In this tutorial, we will do simple Data Analysis on a small part of the UCI Heart Disease dataset using Pharo.

First, we need to install DataFrame for Pharo. For this, go to the Playground of your new Pharo image, then type and execute the following script:

Metacello new
baseline: 'DataFrame';
repository: 'github://PolyMathOrg/DataFrame/src';
load.

Here’s the original dataset on Kaggle. For the sake of simplicity, we’ll take the first five attributes and the first three samples.

The attributes are:

age: age in years

sex: (1 = male; 0 = female)

cp: chest pain type

trestbps: resting blood pressure (in mm Hg on admission to the hospital)
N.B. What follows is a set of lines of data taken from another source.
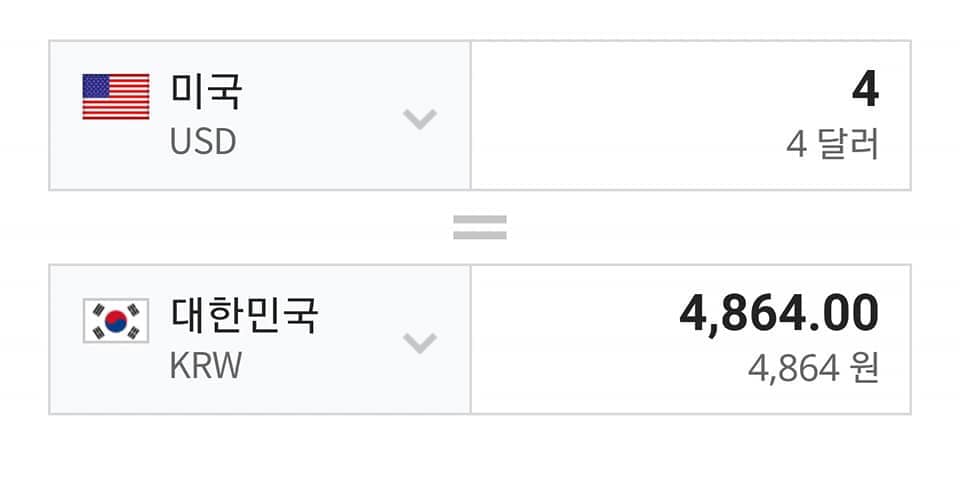The height and width of the screenshot is (490, 960).
Task: Click the KRW currency code text
Action: pyautogui.click(x=206, y=365)
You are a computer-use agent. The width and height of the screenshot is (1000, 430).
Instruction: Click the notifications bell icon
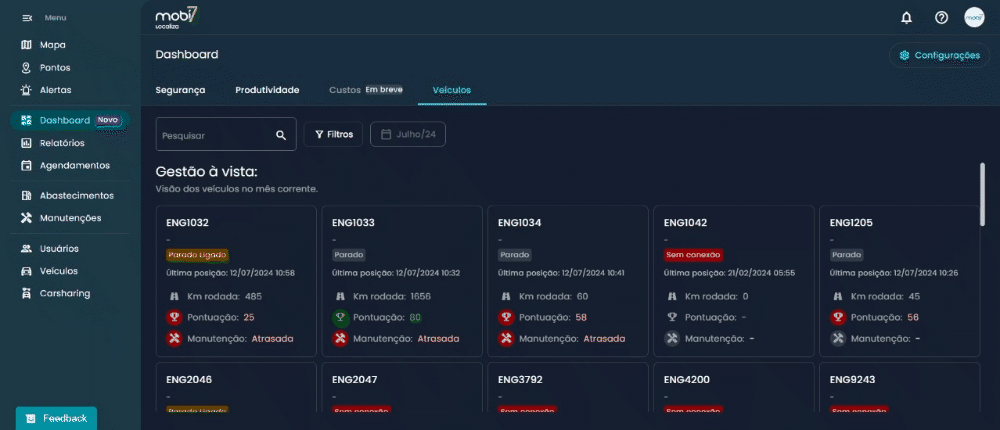tap(906, 17)
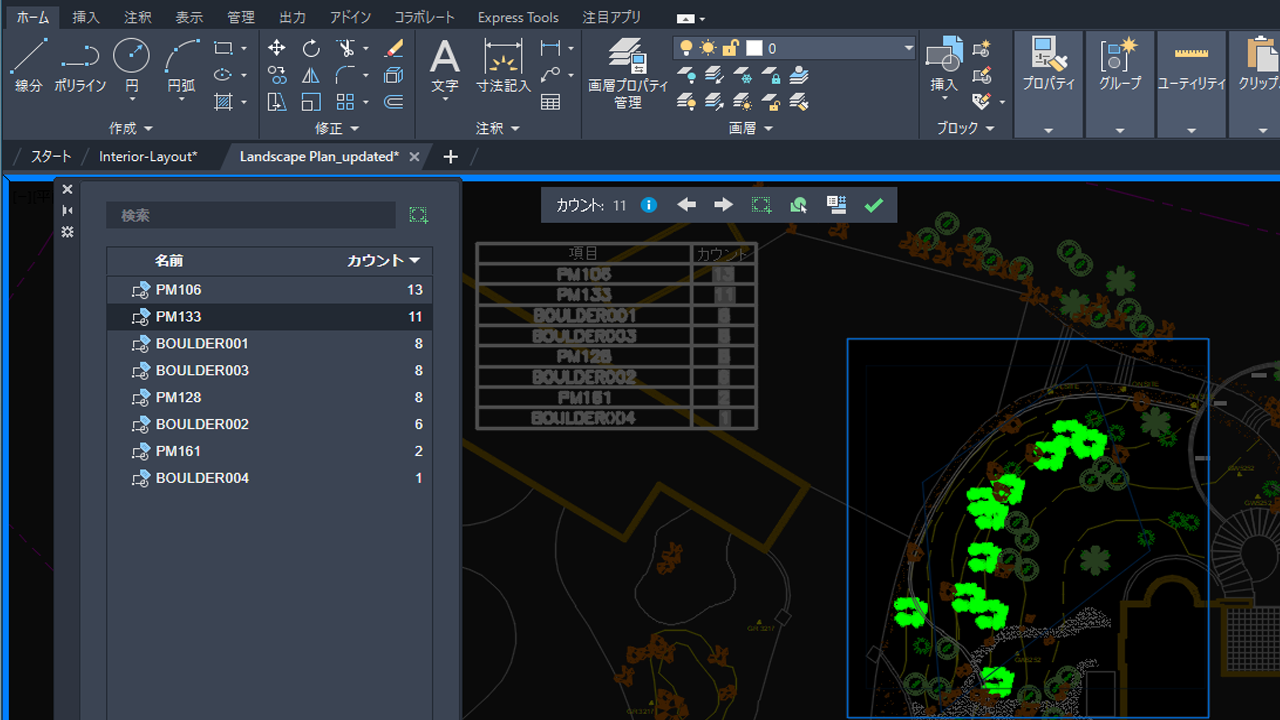Click the green checkmark to finish counting
1280x720 pixels.
[x=873, y=204]
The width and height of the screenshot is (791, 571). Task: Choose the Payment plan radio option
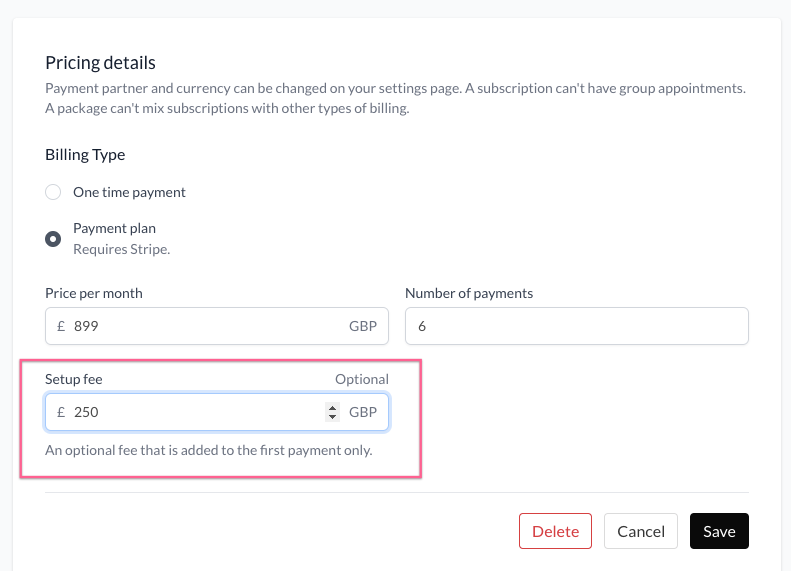[x=54, y=239]
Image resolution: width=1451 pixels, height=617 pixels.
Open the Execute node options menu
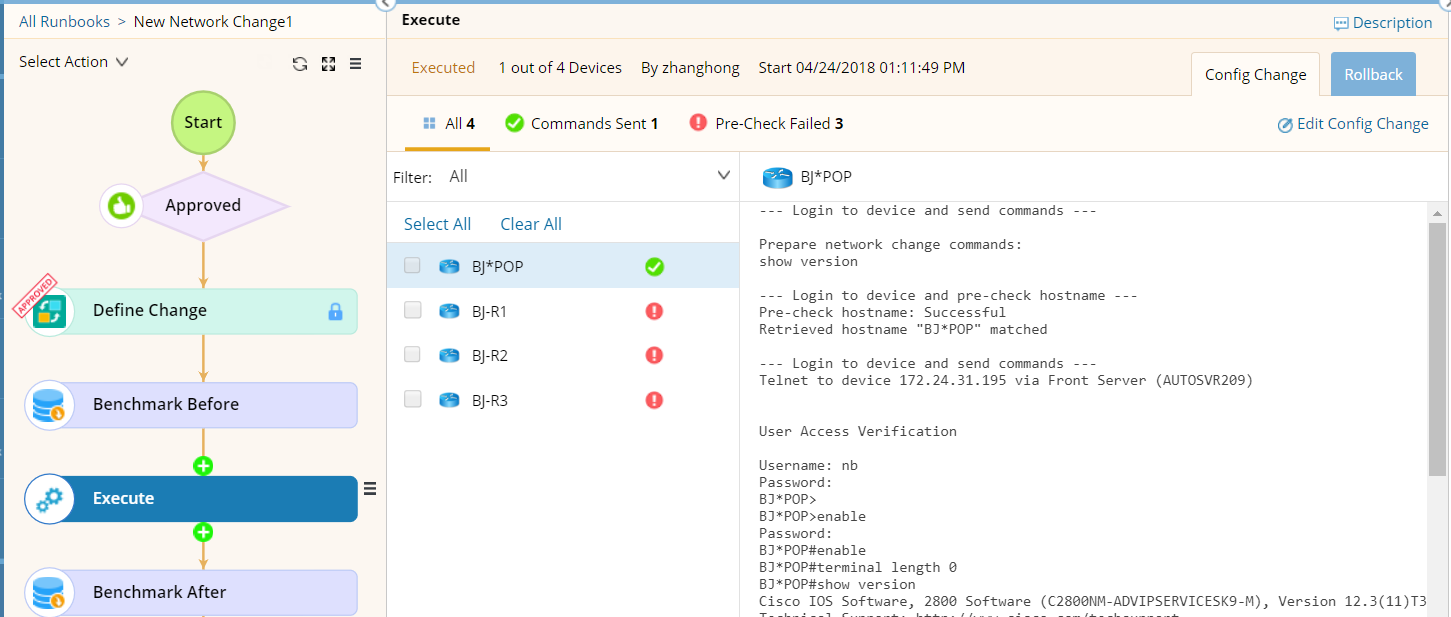coord(370,488)
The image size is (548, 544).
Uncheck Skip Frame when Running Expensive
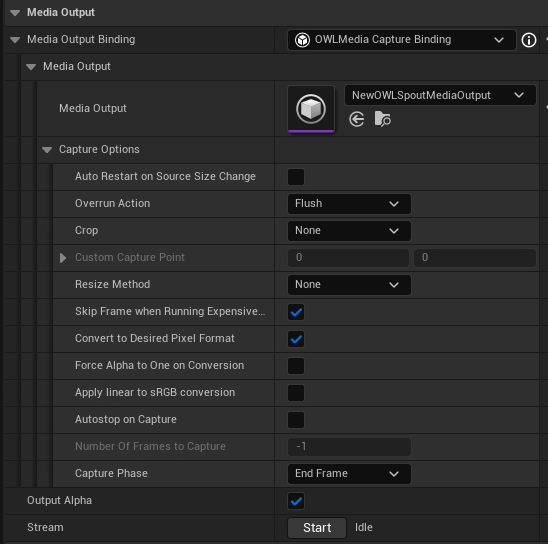point(296,312)
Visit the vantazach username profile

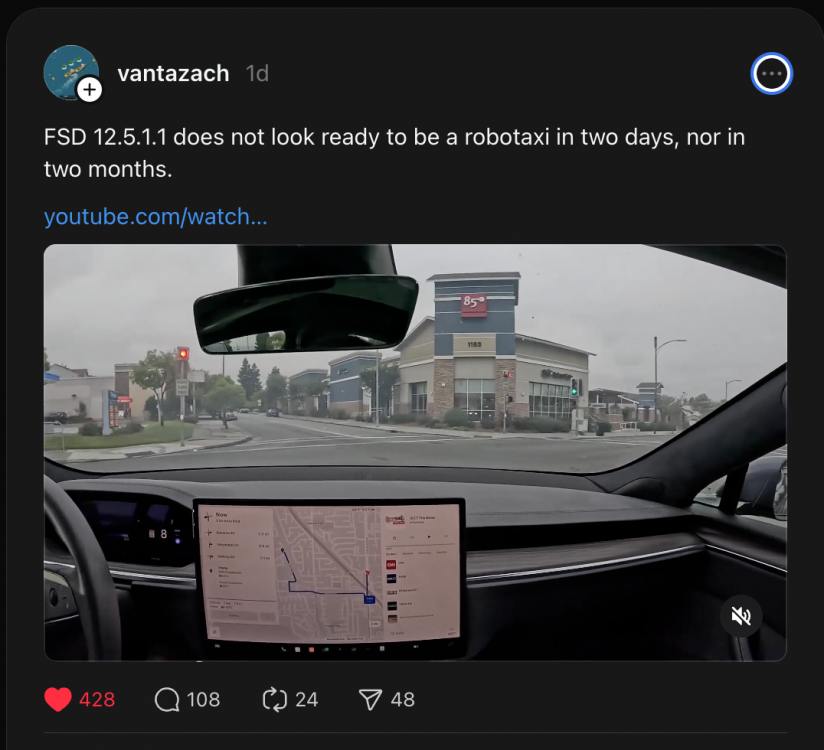pos(173,74)
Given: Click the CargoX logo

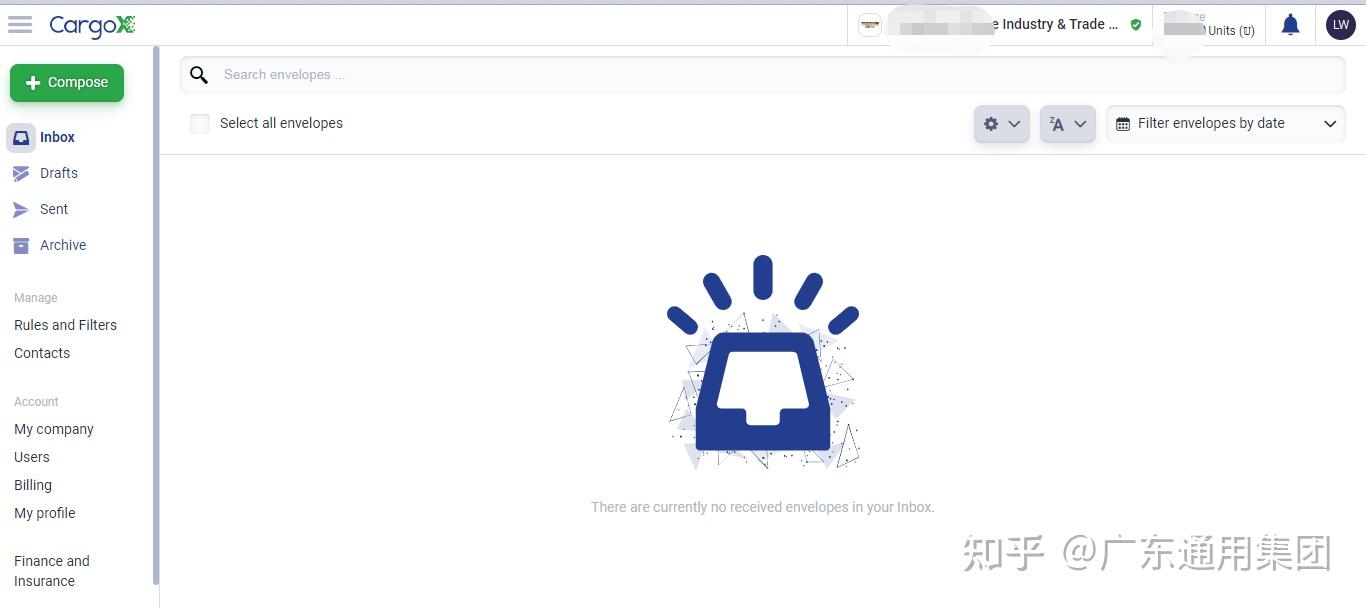Looking at the screenshot, I should pyautogui.click(x=92, y=27).
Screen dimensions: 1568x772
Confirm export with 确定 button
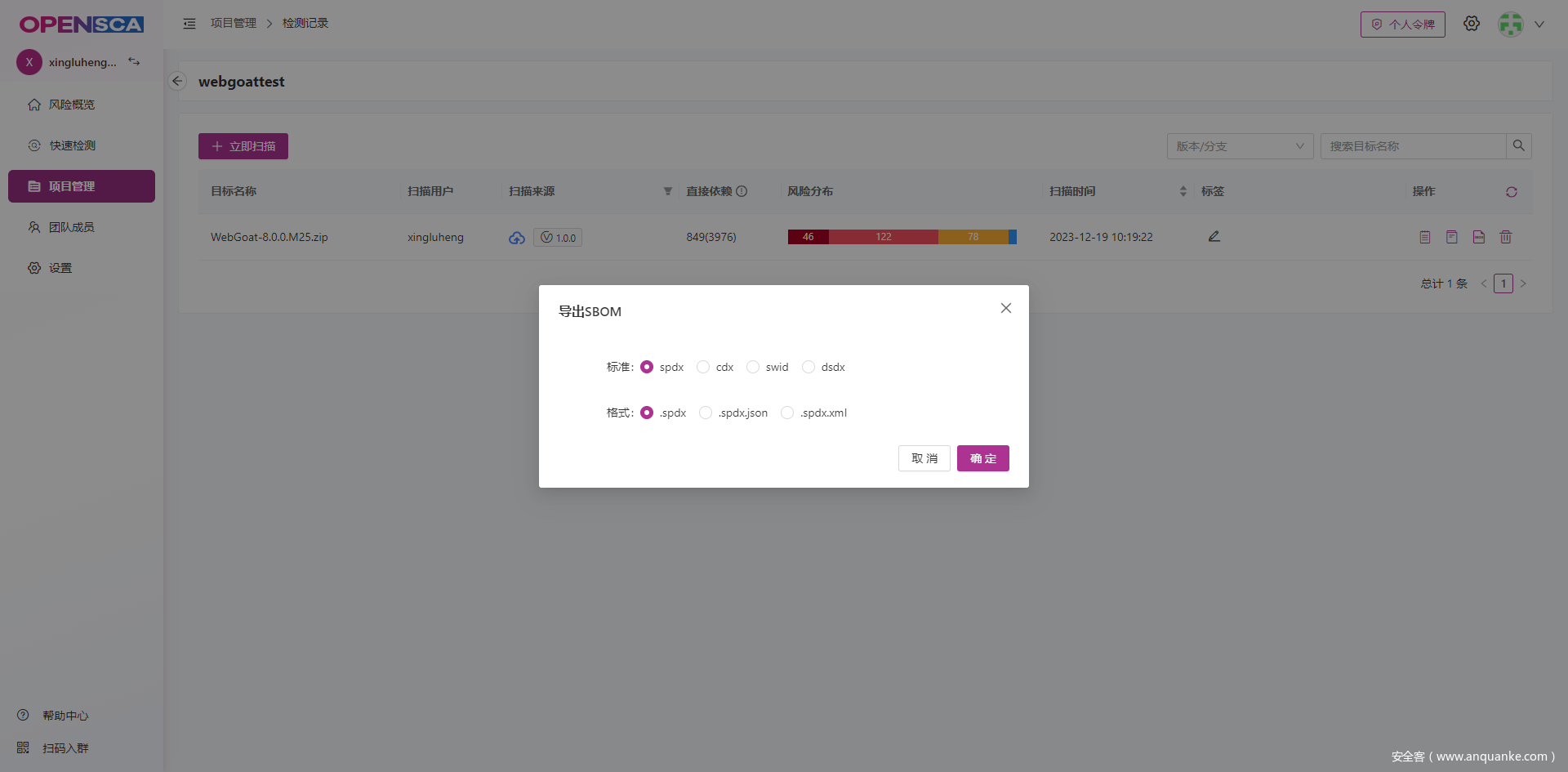click(982, 458)
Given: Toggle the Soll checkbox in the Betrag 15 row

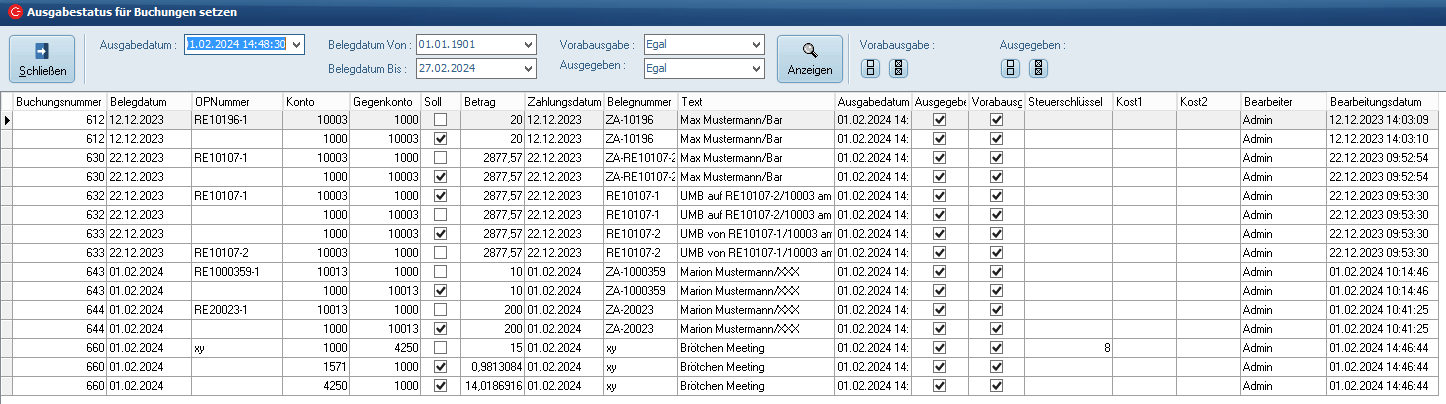Looking at the screenshot, I should pyautogui.click(x=440, y=348).
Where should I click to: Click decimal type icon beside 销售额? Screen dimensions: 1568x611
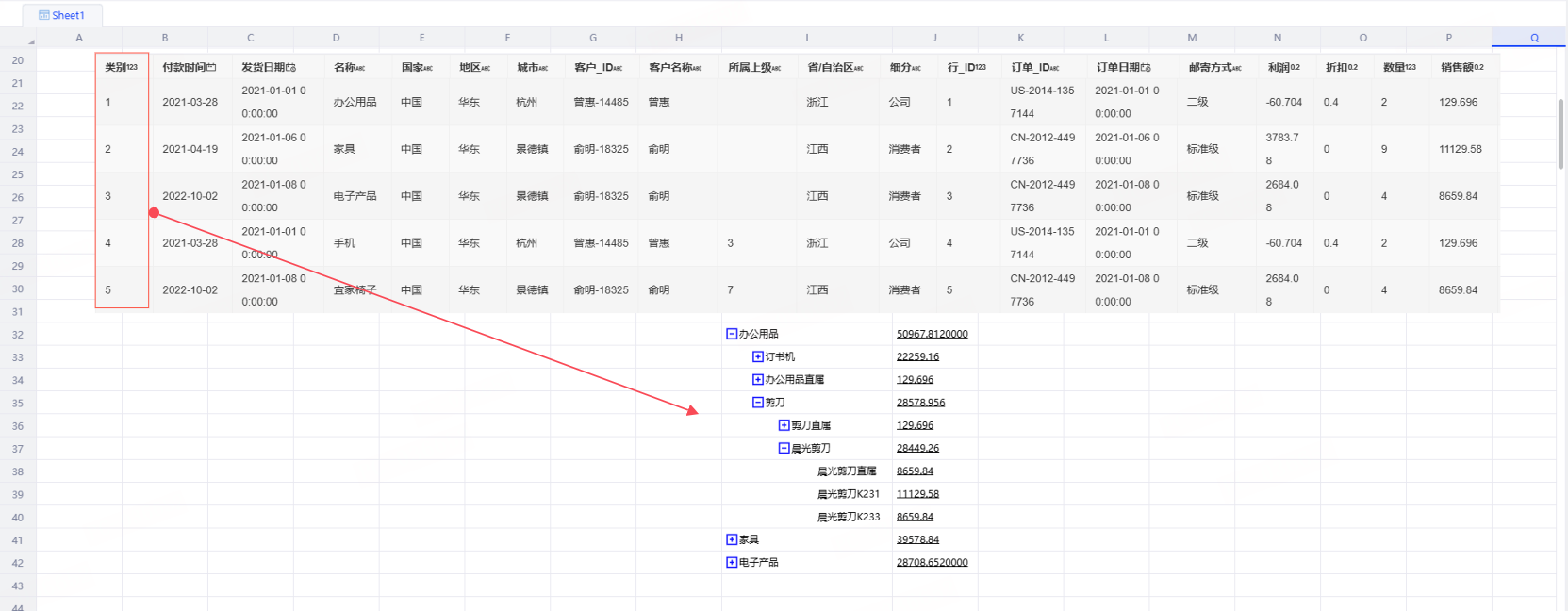1478,68
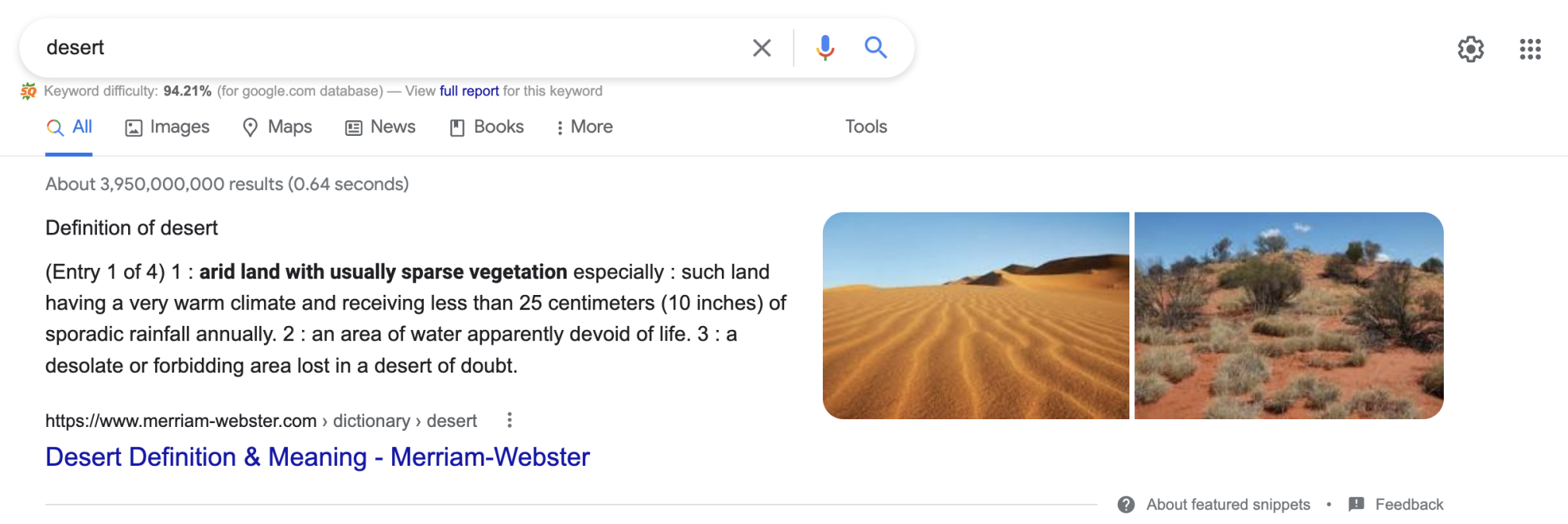Open the Tools options
Image resolution: width=1568 pixels, height=524 pixels.
[866, 127]
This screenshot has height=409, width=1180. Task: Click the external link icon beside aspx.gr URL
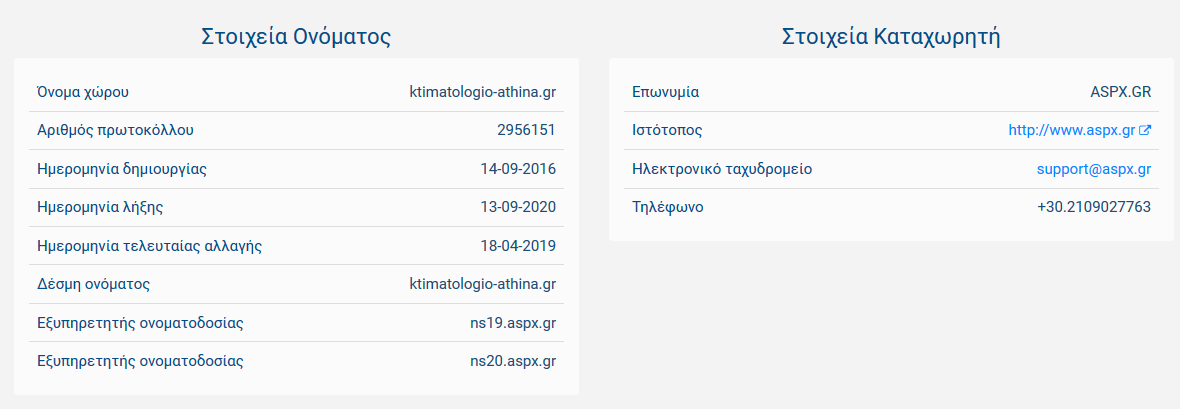1145,130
chol: serum cholestoral in mg/dl

fbs: (fasting blood sugar > 120 mg/dl) (1 = true; 0 = false).

Let’s create a DataFrame with the above values:

heart := DataFrame
withRows: #(
(63 1 3 145 233 1)
(37 1 2 130 250 0)
(41 0 1 130 204 0)
(56 1 1 120 236 0)
(57 0 0 120 354 0)
)
columnNames: #(age sex cp trestbps chol fbs).
The created DataFrame

Now let’s begin the Data Analysis.

  1. Let’s see how many people are above 50 years old:
columnNames: #(age sex  cp  trestbps chol fbs).
heart select: [ :row |
(row at: #age) > 50 ].

We see that individuals 1,4 and 5 are aged above 50 years.

2. Normally, it’s said that women have higher heartbeat rates than men. Let’s check if this is true. For this, let’s take the median heartbeat rate per second of men and women:

heart
group: #trestbps
by: #sex
aggregateUsing: #average.

Here, we can see that the median heartbeat rate per second is higher for females than males, just as we expected.

3. Let’s look at the maximum and minimum cholesterol levels in men and women:

heart 
groupBy: #sex
aggregate: {
#chol using: #max as: #maxchol.
#chol using: #min as: #minchol}.

We can see that the maximum blood cholesterol level for men is 354db/ml and the minimum is 204db/ml, whereas, for women, the maximum is 250db/ml and the minimum is 233db/ml. We can see that men have both higher and lower serum cholesterol levels.